Business Materials 6 October 2012 13:35 (UTC +04:00)

Trend Agency's Iran Service Department Chief Dalga Khatinoglu

The collapse of Iran's national currency in value has been caused by the Iranian government's mismanagement of the economy, U.S. Secretary Department's Persian language spokesperson Alan Eyre told Trend in an interview on Oct.6.

The USD rate in Iran suddenly increased from late September by 80 per cent compared to Iran's national currency the rial in the country's open market. This collapse in the rial's value caused the closure of the Forex exchanges, markets and people are protesting in Tehran.

Adviser to Iran's supreme leader Ayatollah Ali Khamenei Gholamhossein Haddad Adel referred to the collapse as a 'conspiracy of enemies', saying Iran will defeat it strongly on Friday.

After protests and demonstrations against the falling rial value, police clashed them and arrested dozens of currency speculators spoken of as 'market disrupters' on Wednesday.
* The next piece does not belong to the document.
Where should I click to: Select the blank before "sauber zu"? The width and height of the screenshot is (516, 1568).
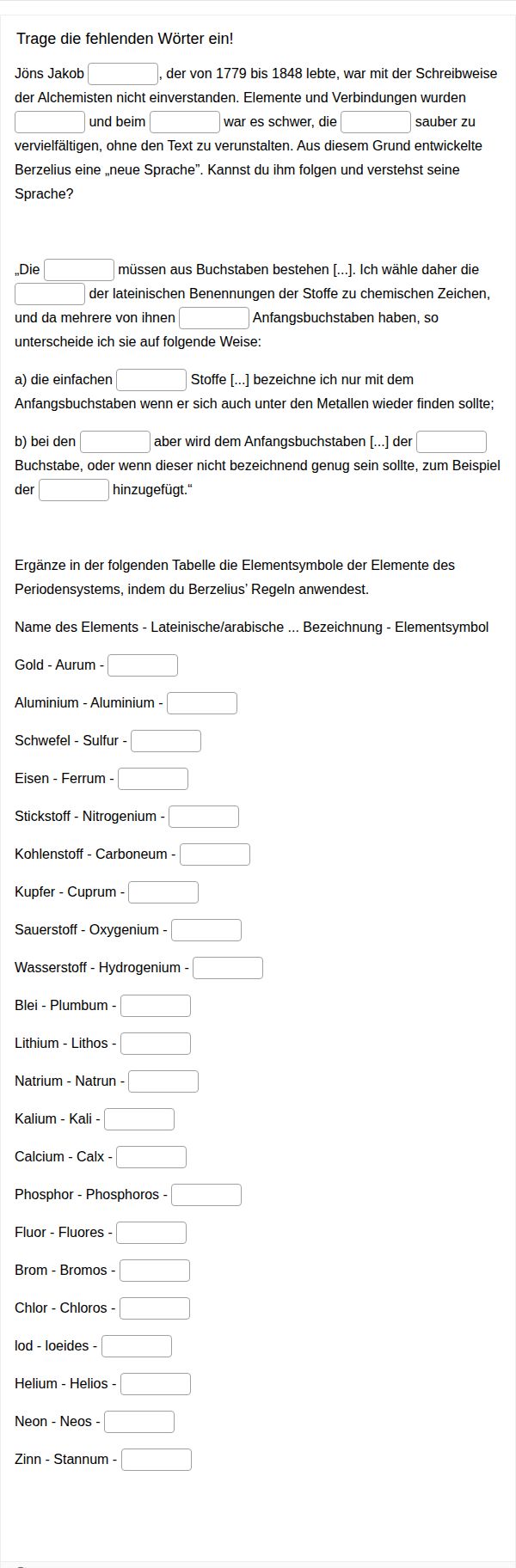[x=376, y=122]
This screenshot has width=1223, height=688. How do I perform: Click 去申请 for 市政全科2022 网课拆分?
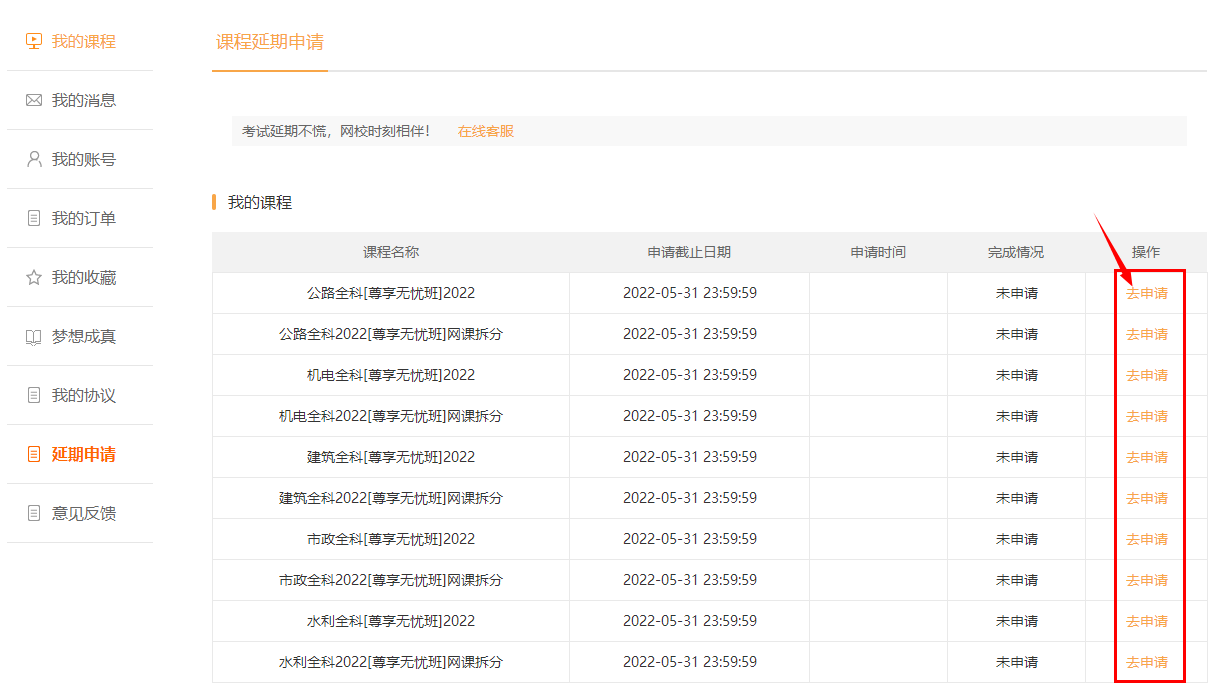1146,580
A day before the protests, Iranian President Mahmoud Ahmadinejad said during a press conference that the collapsing rial value has been caused by Western sanctions on Iran's oil export and banking system, as well as 22 people who between them dominate on the currency market.

Ahmadinejad did not mention their names, but several MPs and top clerics slammed Ahmadinejad's statement, saying the rial's value dropped by one third in a week because the government's mismanagement.

Alan Eyre said that the Iranian people must see their government as mainly responsible for economic disasters.

Iranian economy has been hit by 4000 trillion rials of liquidity, a 24 per cent inflation rate and a 0.4 per cent GDP growth. The USD rate in Iran increased from 13, 000 rials in the beginning of 2012 to 25, 000 in mid-September, but suddenly rose to 36,000 during one week on Iran's open market. Tehran's major market, the Bazaar has been closed since Wednesday and might re-open on Saturday.

Eyre said that western sanctions over Iran, of course, affected Iran's economy and has put pressure on citizens partially, but the Iranian government's mismanagement of the economy and wrong decisions caused a major part in economic problems.

Sanction could be eliminated

Mr Eyre said citing on Hillary Cilinton's Wednesday statement that if Iran works genuinely with the international community over its controversial nuclear programme, the sanctions over Iran could be "remedied in a short order".

"We urge Iran to cooperate with the international community in the nuclear issue fully and begin the negotiations with P5+1 seriously to put an end to the world's concerns," a Secretary of State spokesman said.

Alan underlined that sanctions can be a removed "immediately" whenever the Iranian government begins cooperating with P5+1. He said that if Iran continues its current policy, it should accept its consequences.

The U.S. is not against a powerful Iran

The U.S diplomat added that Iran's cooperation with the international community in a nuclear issue doesn't mean that Iran is giving up to the U.S.

"We don't have any problem with a strong and powerful Iran. Our dispute is over the probable military aspects of Iran's nuclear activities," he said.

Mr Alan underlined that Iran can use peaceful nuclear activities, but it attempts to hide sensitive programmes and avoids being transparent over them.

"We can see the IAEA's reports about Iran which say that Iran avoids cooperating. My question is that why is Iran trying to run away from cooperation if it doesn't have anything to hide?" Eyre added.